Fine wines for lean times! Part 3

6th Mar 2010

More advice on wine buying

Continuing our 3 part guide on choosing wine - thewineremedy offers more insights into separating the wheat from the chaff.


3.) Pick a region

In some ways, different wine regions are more bewildering than grape varieties. Different regions have different climates and growing conditions. This can significantly affect the taste of grapes, a wine's country of origin is critical to its flavour. That means that a French white can be radically different from a South African, for example.

When it comes to picking a wine region, no one's expecting you to know the finer details that set apart French and German whites, for example, but a brief geography lesson goes a long way.

Some countries and regions are renowned for producing world class wines from a particular grape variety or a blend of grape varieties. South Africa, for example, is known for making excellent Chenin Blanc, Clare Valley is a region in South Australia famous for wines made from the Riesling grape variety. 

 A few pointers for your travels:

Look for American wines from Oregon and California's Napa and Sonoma counties;

New Zealand wine is universally excellent; if you want Sauvignon Blanc then go for a New Zealand one;

France's Bordeaux, Burgundy, and Champagne regions produce some of the best wines (and expensive!) in the world;

Your best bet for a good Australian wine is a Shiraz;

South Africa makes some excellent Chenin Blanc.

4.) Pick a year

Contrary to popular belief, age isn't everything when it comes to choosing a wine.

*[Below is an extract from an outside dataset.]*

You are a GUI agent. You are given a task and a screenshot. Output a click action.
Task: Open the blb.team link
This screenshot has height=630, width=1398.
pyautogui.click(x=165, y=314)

While some bottles will approve with age, not all do. In fact, most of the wines available in supermarkets you buy may even worsen.

When someone talks about a wine's vintage, they mean only the year in which the grapes were harvested and the wine was produced. Each year can be different; weather conditions affect grape quality and output. As a result some vintages may be considered better than others.

Most red wines improve with a bit of ageing. However, that doesn't mean you should buy today for a big party in 2011. Usually, wineries don't release their reds until the bottles have aged for two years. So what's for sale on the shelf is usually very drinkable.

On the other hand, most whites and sparkling wines don't need ageing. They're ready to drink right away and can worsen if they're cellared.